▸ APPLY WHAT YOU READ:
A - Name each factor that the passage on OSA in children below says reduces the effectiveness of adenotonsillectomy.
B - In the passage on OSA in children, swap "palate" for "upper jaw" and reproduce the stretch from "Continuous positive airway" through "enhancing airway patency5,55,56.".

▸ PASSAGE TO READ:
****************

While many studies have reported positive results regarding the CV impacts of outcomes, not all findings have been consistent. Some researchers did not find a correlation between abnormalities detected in preoperative echocardiography and the severity of OSA, nor a relationship between surgical intervention and cardiac impairments related to SDB42,46,47.

In summary, OSA has been shown to trigger cardiac alterations affecting both the LV and right ventricle. These alterations include impairments in diastolic and systolic functions, increased mass. The severity of these disturbances typically worsens with increasing OSA severity, as measured by the AHI. Many studies have evaluated the impact of treatment, noting overall improvement in children when properly managed. Thus, OSA appears to be a significant risk factor for CV health, and treatment for OSA may benefit heart health in this population.

Management of OSA

The approach to treating a child with OSA should focus on identifying the primary phenotype and CV risk factors associated with the condition. In addition, it is crucial to consider factors that may help predict treatment outcomes and the likelihood of OSA persisting.

For children with adenotonsillar hypertrophy, adenotonsillectomy is the first-line treatment4 and improves the AHI to ≤ 1 in approximately 50-70% of cases. However, the procedure’s effectiveness diminishes in younger children, those with severe OSA, chronic asthma, or obesity. In addition, residual disease persists in 20-75% of patients, many of whom continue to snore1,48,49.

Weight management is crucial since weight loss can significantly improve OSA in overweight or obese children and may even be considered a first-line therapy for this demographic50.

Continuous positive airway pressure (CPAP) and bi-level positive airway pressure (BiPAP) can be effective51 in children with craniofacial or neuromuscular disorders or when surgery is not an option or the result is not optimal. CPAP is the most commonly used1,3, while BiPAP is reserved for patients who cannot tolerate CPAP or those experiencing nocturnal hypoventilation24,52.

Positional therapy has been widely studied in adults but has limited evidence of effectiveness in children. Nevertheless, it may benefit obese patients or those without tonsillar hypertrophy or with residual OSA53,54.

Orthodontic treatments like rapid maxillary expansion can also help by widening the palate and enhancing airway patency5,55,56.

****************

[Items drawn from a dataset]
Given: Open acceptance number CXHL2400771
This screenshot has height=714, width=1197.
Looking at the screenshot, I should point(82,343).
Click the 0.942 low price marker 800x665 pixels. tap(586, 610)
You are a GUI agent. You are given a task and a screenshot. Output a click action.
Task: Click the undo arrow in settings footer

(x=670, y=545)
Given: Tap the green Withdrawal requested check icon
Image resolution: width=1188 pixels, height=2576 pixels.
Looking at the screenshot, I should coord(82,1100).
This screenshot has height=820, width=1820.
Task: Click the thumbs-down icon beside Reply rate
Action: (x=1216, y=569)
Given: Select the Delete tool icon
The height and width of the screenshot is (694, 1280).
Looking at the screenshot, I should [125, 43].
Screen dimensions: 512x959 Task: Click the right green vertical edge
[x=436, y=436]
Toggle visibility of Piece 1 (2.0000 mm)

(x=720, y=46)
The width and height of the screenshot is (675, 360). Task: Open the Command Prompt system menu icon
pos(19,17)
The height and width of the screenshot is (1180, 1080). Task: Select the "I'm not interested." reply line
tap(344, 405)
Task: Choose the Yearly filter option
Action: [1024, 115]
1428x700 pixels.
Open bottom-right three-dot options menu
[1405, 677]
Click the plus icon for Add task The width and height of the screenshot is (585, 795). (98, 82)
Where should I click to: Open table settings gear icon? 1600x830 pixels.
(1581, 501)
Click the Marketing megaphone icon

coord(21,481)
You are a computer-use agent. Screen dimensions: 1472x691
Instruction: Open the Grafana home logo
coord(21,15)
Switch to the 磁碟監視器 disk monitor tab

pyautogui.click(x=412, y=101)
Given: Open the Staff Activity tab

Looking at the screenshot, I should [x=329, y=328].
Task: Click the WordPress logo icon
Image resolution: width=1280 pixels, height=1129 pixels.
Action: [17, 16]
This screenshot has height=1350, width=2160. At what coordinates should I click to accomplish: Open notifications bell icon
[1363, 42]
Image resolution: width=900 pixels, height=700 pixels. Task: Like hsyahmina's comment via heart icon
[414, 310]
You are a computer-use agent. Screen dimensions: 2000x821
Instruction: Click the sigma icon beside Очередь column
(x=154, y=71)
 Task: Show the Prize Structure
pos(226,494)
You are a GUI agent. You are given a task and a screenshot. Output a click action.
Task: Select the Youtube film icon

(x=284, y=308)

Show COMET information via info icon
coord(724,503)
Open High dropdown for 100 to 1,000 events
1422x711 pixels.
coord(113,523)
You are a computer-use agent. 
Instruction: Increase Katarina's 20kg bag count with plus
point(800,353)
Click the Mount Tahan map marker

****************

▸ ANSWERS:
A -
- Younger age
- Severe OSA
- Chronic asthma
- Obesity

B -
Continuous positive airway pressure (CPAP) and bi-level positive airway pressure (BiPAP) can be effective51 in children with craniofacial or neuromuscular disorders or when surgery is not an option or the result is not optimal. CPAP is the most commonly used1,3, while BiPAP is reserved for patients who cannot tolerate CPAP or those experiencing nocturnal hypoventilation24,52.

Positional therapy has been widely studied in adults but has limited evidence of effectiveness in children. Nevertheless, it may benefit obese patients or those without tonsillar hypertrophy or with residual OSA53,54.

Orthodontic treatments like rapid maxillary expansion can also help by widening the upper jaw and enhancing airway patency5,55,56.